__WHAT IS EXPECTED__: Can you reproduce, word for word, the records below from the line with "Locate an element" through the line with "coordinates (1028, 526)."?

__DATA SHOWN__:

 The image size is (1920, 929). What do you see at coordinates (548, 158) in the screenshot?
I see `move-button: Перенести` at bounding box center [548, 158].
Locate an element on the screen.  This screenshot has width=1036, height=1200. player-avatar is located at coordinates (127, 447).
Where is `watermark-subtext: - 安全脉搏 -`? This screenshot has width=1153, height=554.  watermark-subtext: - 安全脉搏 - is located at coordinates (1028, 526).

...

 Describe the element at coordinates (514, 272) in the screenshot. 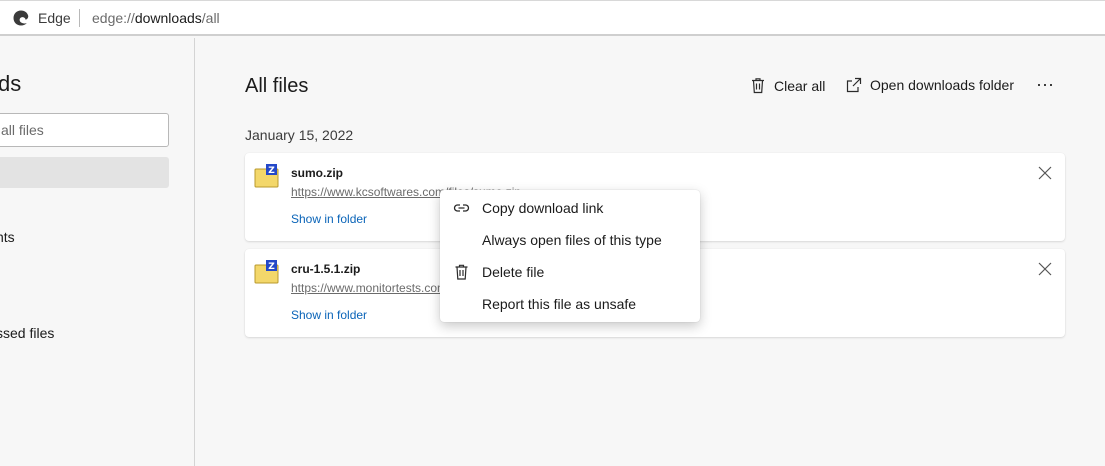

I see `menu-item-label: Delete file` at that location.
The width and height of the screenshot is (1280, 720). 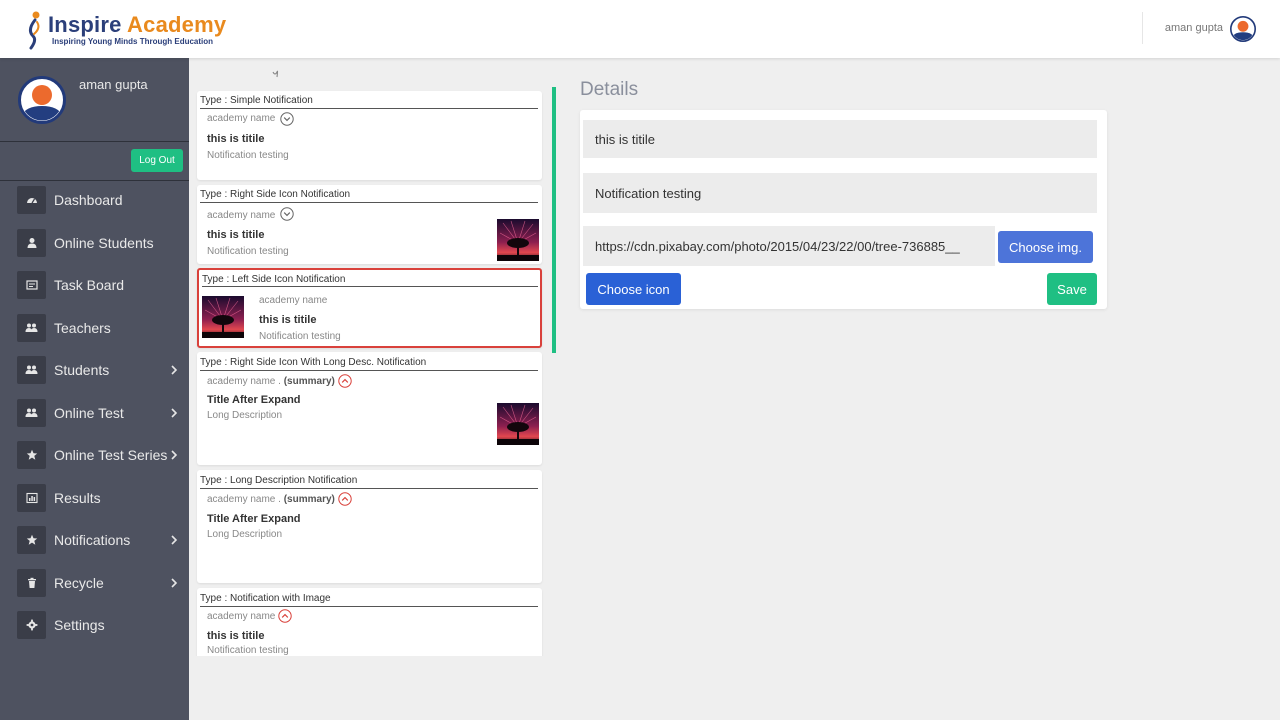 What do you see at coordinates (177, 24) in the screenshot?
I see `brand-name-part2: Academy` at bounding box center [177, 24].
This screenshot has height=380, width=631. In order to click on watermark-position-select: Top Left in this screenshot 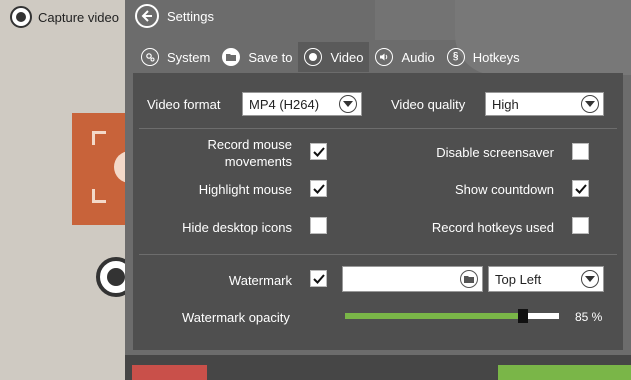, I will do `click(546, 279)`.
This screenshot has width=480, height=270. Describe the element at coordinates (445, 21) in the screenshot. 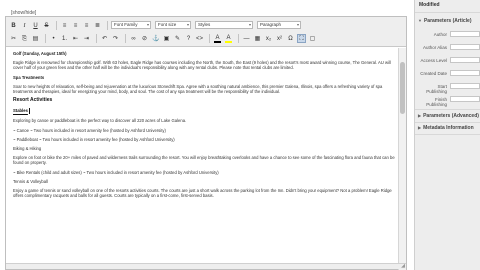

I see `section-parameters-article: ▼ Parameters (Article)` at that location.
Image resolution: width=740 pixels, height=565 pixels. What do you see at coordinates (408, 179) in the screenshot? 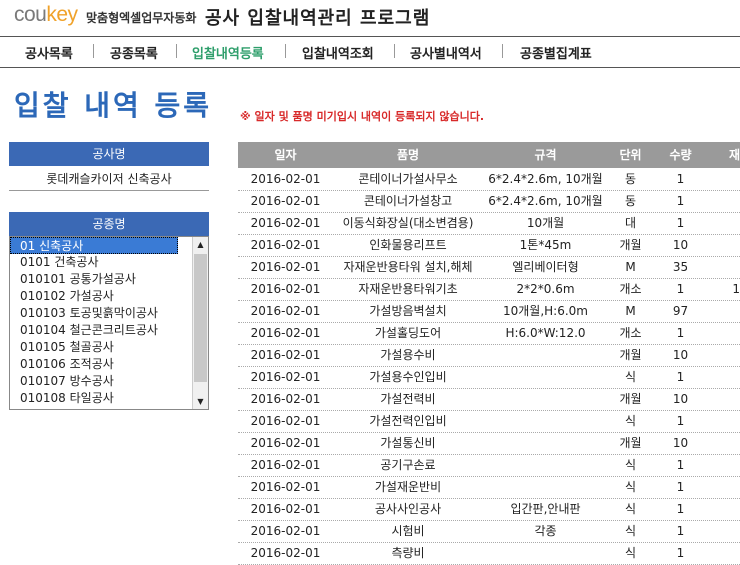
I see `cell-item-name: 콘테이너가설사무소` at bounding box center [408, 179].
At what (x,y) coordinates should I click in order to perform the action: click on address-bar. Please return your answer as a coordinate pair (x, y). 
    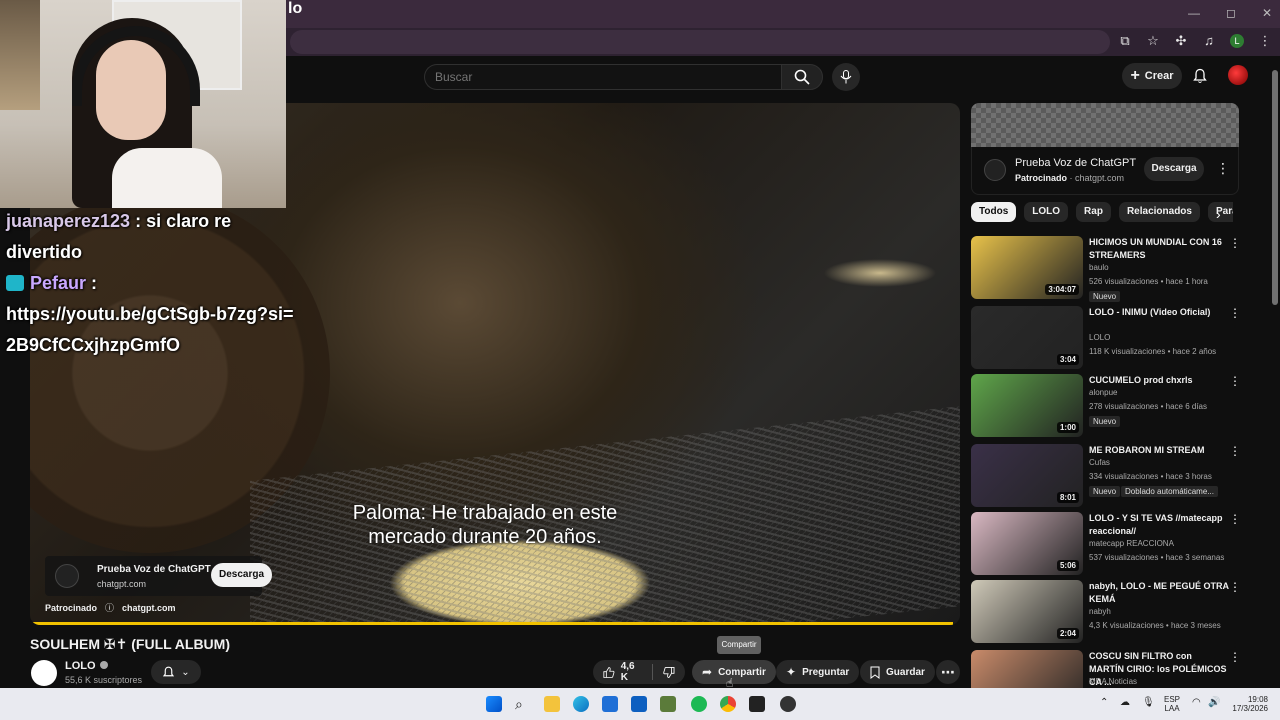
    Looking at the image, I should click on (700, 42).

==

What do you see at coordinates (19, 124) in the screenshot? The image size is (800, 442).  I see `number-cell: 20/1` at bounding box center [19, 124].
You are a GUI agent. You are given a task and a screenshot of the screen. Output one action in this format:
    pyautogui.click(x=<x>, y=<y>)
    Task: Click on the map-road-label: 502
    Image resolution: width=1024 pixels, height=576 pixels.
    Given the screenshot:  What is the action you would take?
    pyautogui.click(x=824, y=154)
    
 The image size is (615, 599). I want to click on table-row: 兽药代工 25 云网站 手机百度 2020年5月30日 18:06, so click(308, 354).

__SOLUTION FOR THIS TASK__:
Locate an element on the screen.  This screenshot has width=1036, height=1200. player-avatar is located at coordinates (127, 447).
Where is `watermark-subtext: - 安全脉搏 -`? This screenshot has width=1153, height=554.  watermark-subtext: - 安全脉搏 - is located at coordinates (1028, 526).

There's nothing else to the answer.